Task statement>
Give everything from "After the time" down to "of Education 4.0." in the text on Education 4.0 again, replacing "pandemic" with "crisis".

Given text>
■ ■ ■

After the time of emergency comes the time for recovery. The COVID-19 pandemic has dealt such an unprecedented, detrimental blow to education, sending teachers and learners behind their separate screens, and all that has been left behind is learning loss and widening disparities in educational and employment opportunities. While a one-size-fits-all approach to education reform is unlikely to work, several common threads could aid in addressing the world’s most pressing issues in education found in the technologically-driven Education 4.0. According to Catalyzing Education 4.0: Investing in the Future of Learning for a Human-Centric Recovery report, there are key enabling actions within each of the three identified opportunity areas that may be taken by various stakeholders, individually or jointly, to support accelerated investment in the universal adoption of Education 4.0.

■ ■ ■

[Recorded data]
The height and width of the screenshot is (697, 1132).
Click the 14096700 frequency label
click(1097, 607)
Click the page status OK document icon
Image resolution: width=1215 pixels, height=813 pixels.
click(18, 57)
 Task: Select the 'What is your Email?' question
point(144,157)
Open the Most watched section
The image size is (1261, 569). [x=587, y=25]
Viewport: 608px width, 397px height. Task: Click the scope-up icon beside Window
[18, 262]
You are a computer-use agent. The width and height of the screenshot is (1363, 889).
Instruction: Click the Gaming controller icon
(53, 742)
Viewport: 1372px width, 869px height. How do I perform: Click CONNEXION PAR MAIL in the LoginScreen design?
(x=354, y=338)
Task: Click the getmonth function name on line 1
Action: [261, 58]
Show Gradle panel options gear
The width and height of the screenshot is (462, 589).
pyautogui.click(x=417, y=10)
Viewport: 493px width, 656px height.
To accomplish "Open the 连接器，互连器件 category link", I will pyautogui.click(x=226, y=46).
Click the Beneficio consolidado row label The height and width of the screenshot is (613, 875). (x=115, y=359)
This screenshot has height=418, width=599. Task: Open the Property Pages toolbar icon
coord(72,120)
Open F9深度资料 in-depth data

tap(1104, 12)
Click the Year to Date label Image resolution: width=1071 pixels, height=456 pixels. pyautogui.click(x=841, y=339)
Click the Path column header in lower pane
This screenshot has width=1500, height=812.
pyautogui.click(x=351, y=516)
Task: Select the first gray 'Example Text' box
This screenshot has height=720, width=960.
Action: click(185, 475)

■ ■ ■

Written response>
After the time of emergency comes the time for recovery. The COVID-19 crisis has dealt such an unprecedented, detrimental blow to education, sending teachers and learners behind their separate screens, and all that has been left behind is learning loss and widening disparities in educational and employment opportunities. While a one-size-fits-all approach to education reform is unlikely to work, several common threads could aid in addressing the world’s most pressing issues in education found in the technologically-driven Education 4.0. According to Catalyzing Education 4.0: Investing in the Future of Learning for a Human-Centric Recovery report, there are key enabling actions within each of the three identified opportunity areas that may be taken by various stakeholders, individually or jointly, to support accelerated investment in the universal adoption of Education 4.0.